▸ **LISTA DE TAREFAS**
**A)** Reproduza sem alterações o trecho sobre nulidade, começando em "Já a dos incisos" e terminando em "burlar uma lei.".
**B)** No trecho sobre nulidade, qual artigo determina que as partes sejam restituídas ao estado anterior à anulação?

▸ **TRECHO PARA LEITURA**
"""

Finalmente, o próprio caráter ex tunc da nulidade pode não se aplicar, como é o caso dos casamentos putativos. Um homem que casa com a irmã sem sabê-lo, de boa-fé, não tem os efeitos do casamento anulados de forma retroativa, mas apenas a partir da anulação: ex nunc (“a partir de agora”, em latim).

CAUSAS DE NULIDADE: Ressaltamos algumas causas de nulidade elencadas pelo art. 166. Uma é a III, de motivo ilícito. Vender cocaína é um ato nulo por tratar de objeto lícito; já emprestar dinheiro para a compra da cocaína não tem como objeto a compra subsequente, mas sim o empréstimo. Não seria nulo por objeto, mas por motivo ilícito. Este motivo deve ser de conhecimento comum entre as partes.

Já a dos incisos IV e V podem se confundir, caso o leitor tenha por sinônimos solenidade e formalidade. A forma do negócio jurídico, quando prescrita em lei, é ou complexa, ou por instrumento particular, ou por escritura pública. Já a solenidade se refere a aspectos que não se resumem à forma, como a presença de testemunhas instrumentárias no testamento. Assim, um testamento realizado na forma prescrita por lei pode não atender às solenidades essenciais.

Finalmente, a causa de nulidade do inciso VI é de objetivo de fraudar a lei. A fraude à lei é um ato similar ao da simulação, no tocante a ambos visarem burlar a lei. No entanto, a simulação é uma mentira, um ato falso, enquanto a fraude se dá por meio de negócio verdadeiro com o objetivo último de burlar uma lei.

RECOMPOSIÇÃO: A regra de que o que é nulo não pode produzir nenhum efeito deve ser temperada, dado que a criação inválida não deixa de ser um fato jurídico que produz efeitos materiais. Assim, segundo o art. 182, há de se restituir as partes ao estado anterior à anulação, dado que a simples anulação não o fará. Trata-se da restituição ou da indenização. Em casos de revenda, por exemplo, se a venda original foi nula, a revenda também o é; e uma locação nula gera a devolução de aluguéis.

"""

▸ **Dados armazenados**
"""

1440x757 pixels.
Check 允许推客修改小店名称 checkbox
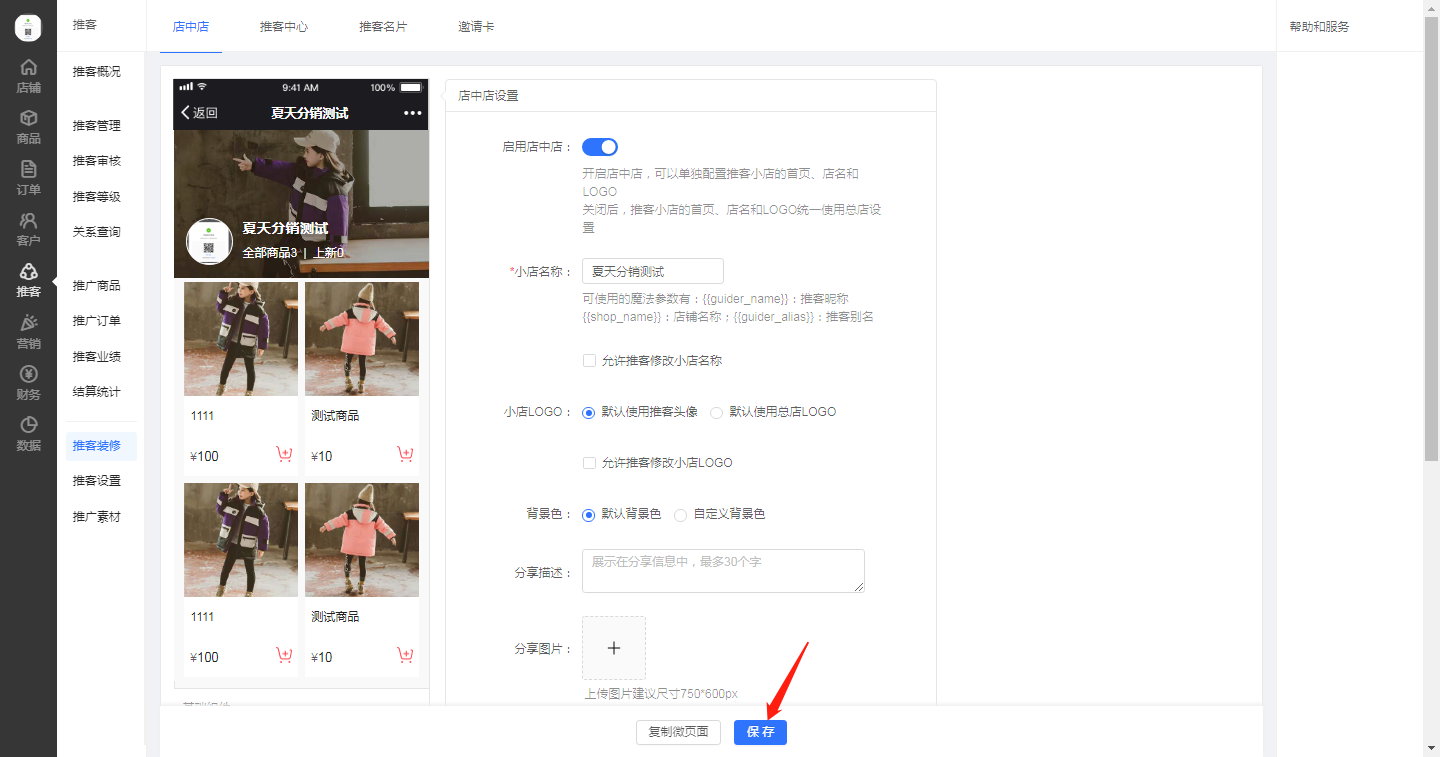(589, 360)
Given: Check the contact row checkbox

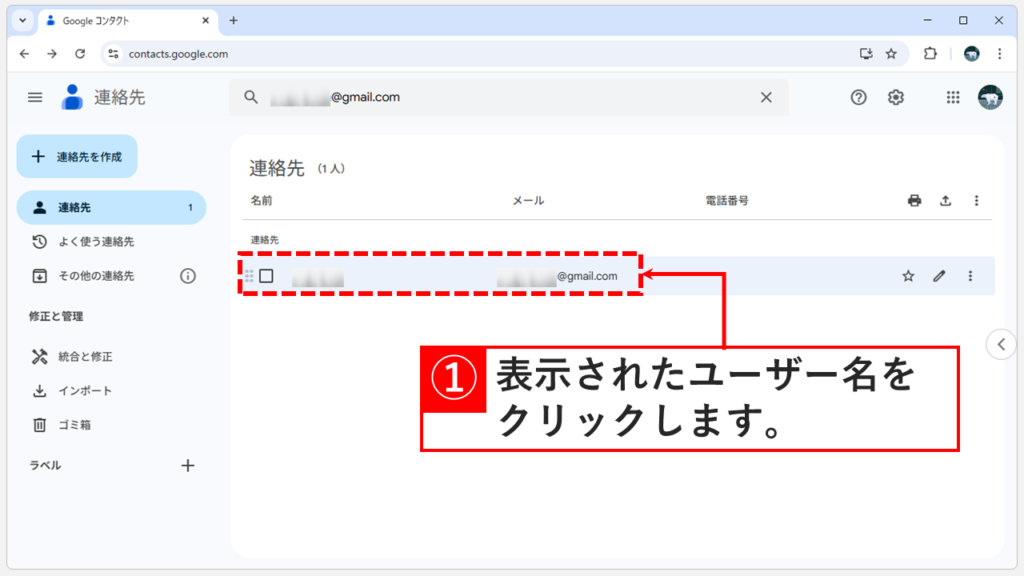Looking at the screenshot, I should 267,275.
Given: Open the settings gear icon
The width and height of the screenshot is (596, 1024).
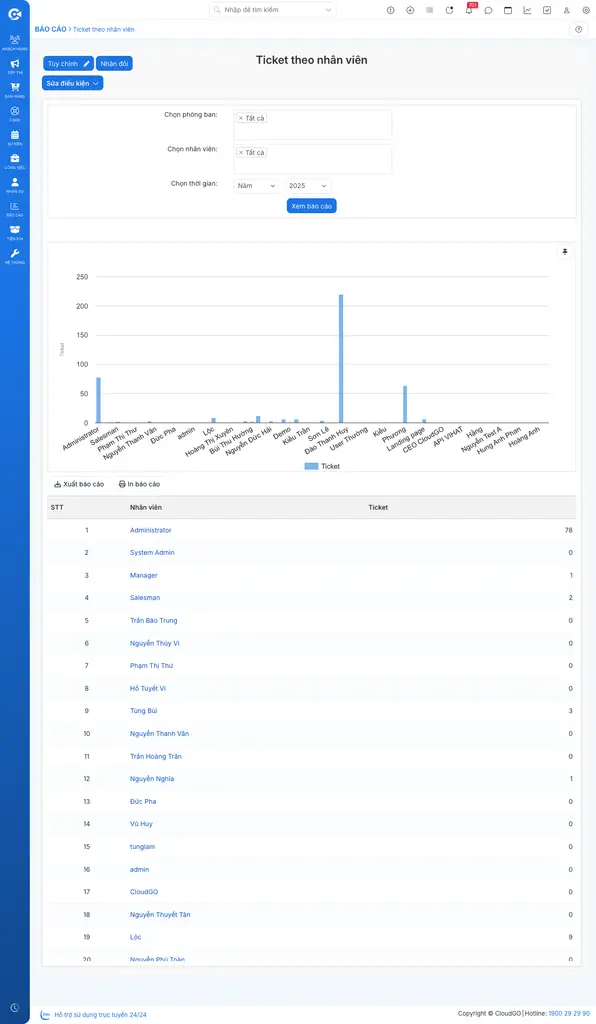Looking at the screenshot, I should point(586,10).
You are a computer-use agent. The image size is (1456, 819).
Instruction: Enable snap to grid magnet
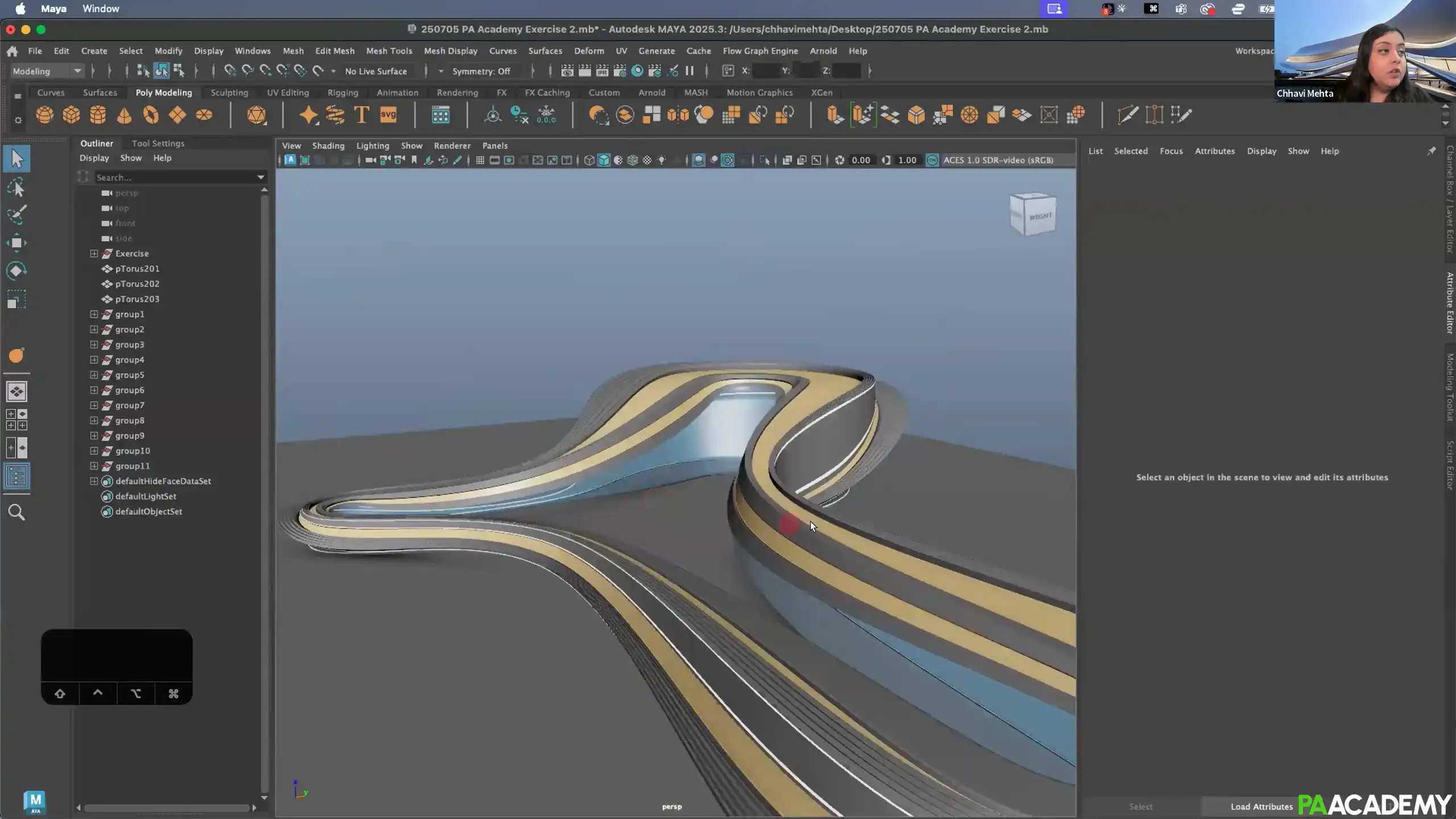click(230, 71)
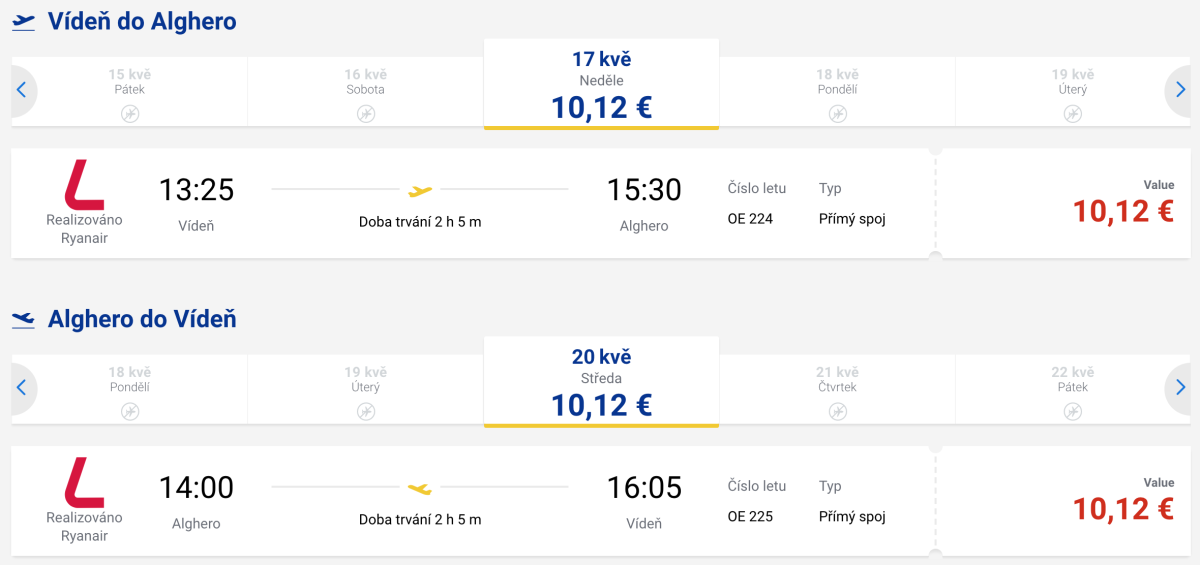Select the 17 kvě Neděle date tab

click(x=601, y=85)
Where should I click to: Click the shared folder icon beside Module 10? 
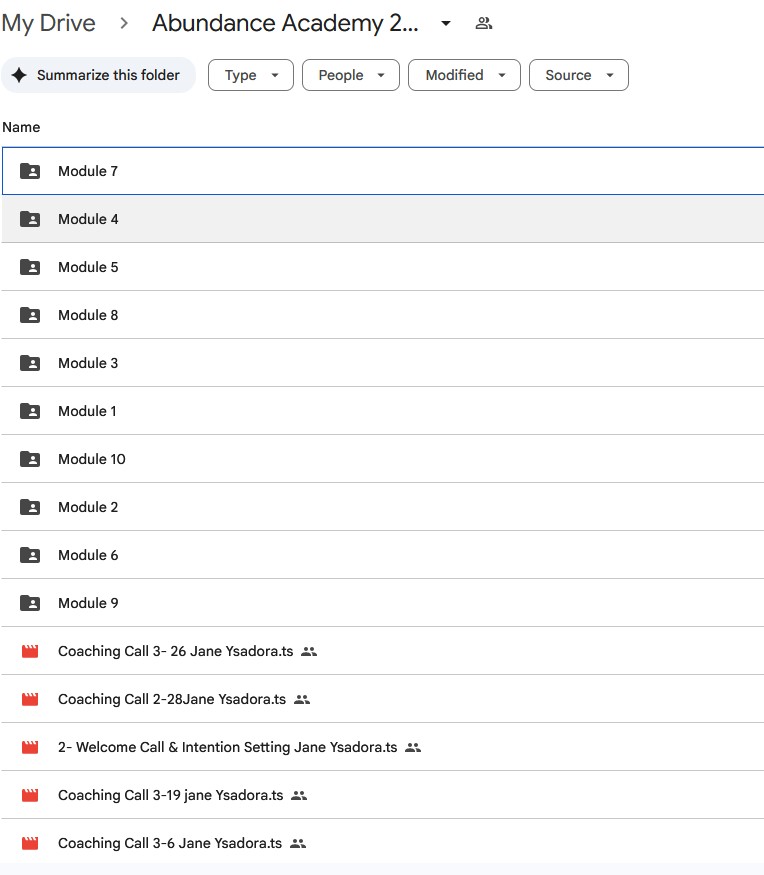tap(30, 459)
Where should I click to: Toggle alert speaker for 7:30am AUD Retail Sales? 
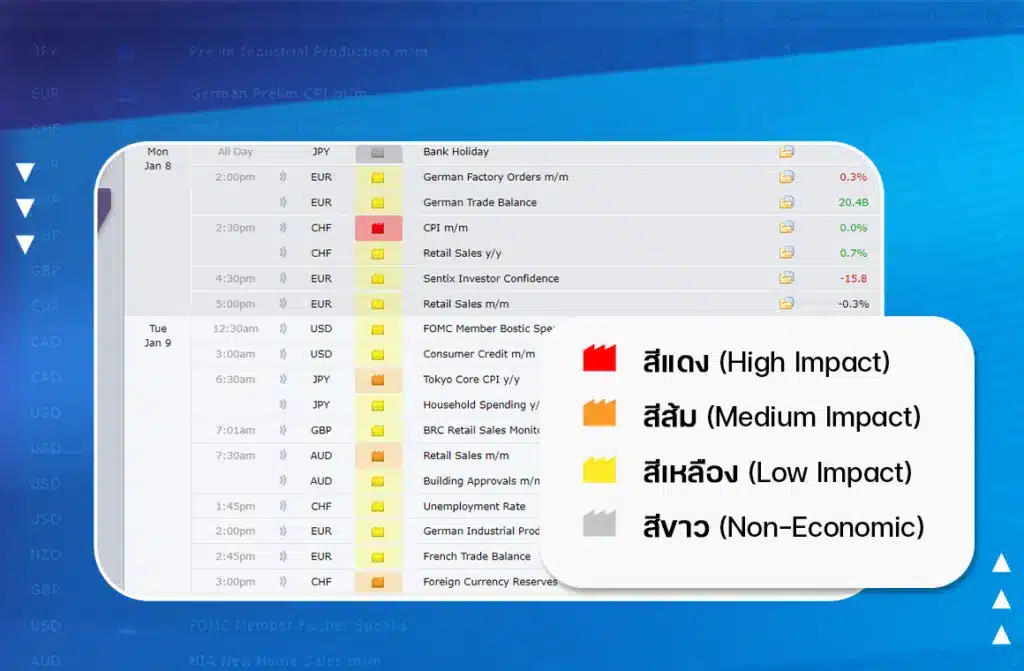(283, 455)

"""

▸ **RESPOSTAS**
**A)**
Já a dos incisos IV e V podem se confundir, caso o leitor tenha por sinônimos solenidade e formalidade. A forma do negócio jurídico, quando prescrita em lei, é ou complexa, ou por instrumento particular, ou por escritura pública. Já a solenidade se refere a aspectos que não se resumem à forma, como a presença de testemunhas instrumentárias no testamento. Assim, um testamento realizado na forma prescrita por lei pode não atender às solenidades essenciais.

Finalmente, a causa de nulidade do inciso VI é de objetivo de fraudar a lei. A fraude à lei é um ato similar ao da simulação, no tocante a ambos visarem burlar a lei. No entanto, a simulação é uma mentira, um ato falso, enquanto a fraude se dá por meio de negócio verdadeiro com o objetivo último de burlar uma lei.

**B)** O art. 182.